=== Task ===
Only one stretch of the listing below is wanted. Give it again exactly, from the line with "Click the stopwatch" through the line with "Click the delete".

=== Input for this task ===
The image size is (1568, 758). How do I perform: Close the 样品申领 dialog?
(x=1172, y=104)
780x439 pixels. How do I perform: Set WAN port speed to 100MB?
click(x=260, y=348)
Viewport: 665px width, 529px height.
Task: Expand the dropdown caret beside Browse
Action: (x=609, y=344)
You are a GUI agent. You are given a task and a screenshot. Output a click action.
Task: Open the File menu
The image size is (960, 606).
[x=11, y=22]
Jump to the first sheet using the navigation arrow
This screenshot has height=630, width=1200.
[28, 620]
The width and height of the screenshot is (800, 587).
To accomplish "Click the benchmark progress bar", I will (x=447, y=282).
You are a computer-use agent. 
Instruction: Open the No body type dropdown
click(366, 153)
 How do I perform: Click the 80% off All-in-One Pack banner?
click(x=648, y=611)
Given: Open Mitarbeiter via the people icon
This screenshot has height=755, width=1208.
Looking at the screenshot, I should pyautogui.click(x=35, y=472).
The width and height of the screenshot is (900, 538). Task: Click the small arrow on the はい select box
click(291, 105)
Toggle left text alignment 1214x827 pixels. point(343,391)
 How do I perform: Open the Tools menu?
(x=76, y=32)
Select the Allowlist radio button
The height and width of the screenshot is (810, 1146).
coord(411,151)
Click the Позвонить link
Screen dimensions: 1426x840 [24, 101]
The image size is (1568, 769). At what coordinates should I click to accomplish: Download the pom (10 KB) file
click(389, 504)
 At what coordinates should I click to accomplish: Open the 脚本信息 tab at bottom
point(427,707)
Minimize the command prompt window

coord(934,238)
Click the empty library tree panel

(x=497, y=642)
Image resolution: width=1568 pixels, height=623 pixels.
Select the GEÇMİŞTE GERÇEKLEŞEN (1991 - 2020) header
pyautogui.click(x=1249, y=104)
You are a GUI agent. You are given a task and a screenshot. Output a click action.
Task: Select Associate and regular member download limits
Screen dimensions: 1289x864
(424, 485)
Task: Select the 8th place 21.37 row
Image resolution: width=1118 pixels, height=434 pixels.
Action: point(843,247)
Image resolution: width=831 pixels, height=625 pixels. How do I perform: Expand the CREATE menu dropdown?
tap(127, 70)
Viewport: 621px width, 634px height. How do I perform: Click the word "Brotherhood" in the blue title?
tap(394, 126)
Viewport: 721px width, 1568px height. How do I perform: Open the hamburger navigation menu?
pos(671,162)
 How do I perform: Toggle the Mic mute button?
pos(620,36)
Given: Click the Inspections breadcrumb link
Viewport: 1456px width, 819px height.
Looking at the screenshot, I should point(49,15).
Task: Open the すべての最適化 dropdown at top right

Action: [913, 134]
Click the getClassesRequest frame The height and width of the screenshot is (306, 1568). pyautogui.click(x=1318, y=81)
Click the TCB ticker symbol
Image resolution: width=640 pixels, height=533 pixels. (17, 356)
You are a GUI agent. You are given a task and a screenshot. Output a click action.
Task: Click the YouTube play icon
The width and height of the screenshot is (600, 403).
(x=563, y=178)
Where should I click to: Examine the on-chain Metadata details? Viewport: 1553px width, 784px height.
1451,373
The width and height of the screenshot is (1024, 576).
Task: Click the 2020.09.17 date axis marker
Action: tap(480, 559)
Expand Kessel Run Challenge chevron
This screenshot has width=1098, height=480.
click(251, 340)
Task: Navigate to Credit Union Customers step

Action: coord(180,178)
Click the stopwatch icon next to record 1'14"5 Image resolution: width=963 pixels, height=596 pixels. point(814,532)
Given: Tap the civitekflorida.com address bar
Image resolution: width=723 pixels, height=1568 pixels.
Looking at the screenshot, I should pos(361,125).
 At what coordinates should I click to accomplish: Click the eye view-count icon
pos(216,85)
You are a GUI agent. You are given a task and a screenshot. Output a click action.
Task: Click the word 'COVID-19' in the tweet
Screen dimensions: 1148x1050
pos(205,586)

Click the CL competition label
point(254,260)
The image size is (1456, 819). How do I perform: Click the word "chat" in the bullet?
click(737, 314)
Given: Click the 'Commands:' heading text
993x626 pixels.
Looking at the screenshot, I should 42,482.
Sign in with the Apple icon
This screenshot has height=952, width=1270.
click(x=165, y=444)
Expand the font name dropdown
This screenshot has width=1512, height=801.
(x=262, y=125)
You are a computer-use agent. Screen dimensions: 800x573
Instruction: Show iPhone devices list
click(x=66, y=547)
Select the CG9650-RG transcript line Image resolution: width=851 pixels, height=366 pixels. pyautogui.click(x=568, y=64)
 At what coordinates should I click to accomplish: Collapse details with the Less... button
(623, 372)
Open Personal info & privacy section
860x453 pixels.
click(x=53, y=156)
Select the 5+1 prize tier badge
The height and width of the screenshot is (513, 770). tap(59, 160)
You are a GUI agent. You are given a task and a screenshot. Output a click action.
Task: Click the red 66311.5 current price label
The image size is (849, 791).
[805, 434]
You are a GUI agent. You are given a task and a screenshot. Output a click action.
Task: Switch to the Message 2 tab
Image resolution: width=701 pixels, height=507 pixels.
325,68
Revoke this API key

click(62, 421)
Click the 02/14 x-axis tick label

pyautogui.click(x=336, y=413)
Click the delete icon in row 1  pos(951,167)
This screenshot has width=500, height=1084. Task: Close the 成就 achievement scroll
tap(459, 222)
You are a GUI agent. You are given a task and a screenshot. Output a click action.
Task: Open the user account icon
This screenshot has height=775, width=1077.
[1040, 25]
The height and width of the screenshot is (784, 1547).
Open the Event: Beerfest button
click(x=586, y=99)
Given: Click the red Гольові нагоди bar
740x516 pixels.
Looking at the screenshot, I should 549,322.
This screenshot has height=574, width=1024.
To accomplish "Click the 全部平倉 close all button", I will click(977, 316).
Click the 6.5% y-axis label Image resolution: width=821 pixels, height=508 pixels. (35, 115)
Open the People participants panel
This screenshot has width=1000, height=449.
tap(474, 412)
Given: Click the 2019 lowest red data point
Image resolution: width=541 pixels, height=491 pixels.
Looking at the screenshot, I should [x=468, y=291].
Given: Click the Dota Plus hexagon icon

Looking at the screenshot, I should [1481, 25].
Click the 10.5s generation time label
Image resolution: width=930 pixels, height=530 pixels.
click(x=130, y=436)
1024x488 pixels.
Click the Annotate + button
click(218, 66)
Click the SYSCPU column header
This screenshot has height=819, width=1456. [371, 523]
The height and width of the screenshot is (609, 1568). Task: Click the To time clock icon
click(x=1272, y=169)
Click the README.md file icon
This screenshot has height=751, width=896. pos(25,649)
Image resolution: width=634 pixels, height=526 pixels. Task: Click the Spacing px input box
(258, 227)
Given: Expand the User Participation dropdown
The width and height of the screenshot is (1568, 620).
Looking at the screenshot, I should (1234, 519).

=== Result of this exercise ===
Click the stopwatch icon next to record 1'14"5 Image resolution: width=963 pixels, height=596 pixels. point(814,532)
Given: Tap the civitekflorida.com address bar
Image resolution: width=723 pixels, height=1568 pixels.
Looking at the screenshot, I should pos(361,125).
 At what coordinates should I click to accomplish: Click the eye view-count icon
pos(216,85)
You are a GUI agent. You are given a task and a screenshot. Output a click action.
Task: Click the word 'COVID-19' in the tweet
Screen dimensions: 1148x1050
pos(205,586)

Click the CL competition label
point(254,260)
The image size is (1456, 819). How do I perform: Click the word "chat" in the bullet?
click(737, 314)
Given: Click the 'Commands:' heading text
993x626 pixels.
Looking at the screenshot, I should 42,482.
Sign in with the Apple icon
This screenshot has height=952, width=1270.
click(x=165, y=444)
Expand the font name dropdown
This screenshot has width=1512, height=801.
(x=262, y=125)
You are a computer-use agent. Screen dimensions: 800x573
Instruction: Show iPhone devices list
click(x=66, y=547)
Select the CG9650-RG transcript line Image resolution: width=851 pixels, height=366 pixels. pyautogui.click(x=568, y=64)
 At what coordinates should I click to accomplish: Collapse details with the Less... button
(623, 372)
Open Personal info & privacy section
860x453 pixels.
click(x=53, y=156)
Select the 5+1 prize tier badge
The height and width of the screenshot is (513, 770). tap(59, 160)
You are a GUI agent. You are given a task and a screenshot. Output a click action.
Task: Click the red 66311.5 current price label
The image size is (849, 791).
[805, 434]
You are a GUI agent. You are given a task and a screenshot. Output a click action.
Task: Switch to the Message 2 tab
Image resolution: width=701 pixels, height=507 pixels.
325,68
Revoke this API key

click(62, 421)
Click the 02/14 x-axis tick label

pyautogui.click(x=336, y=413)
Click the delete icon in row 1  pos(951,167)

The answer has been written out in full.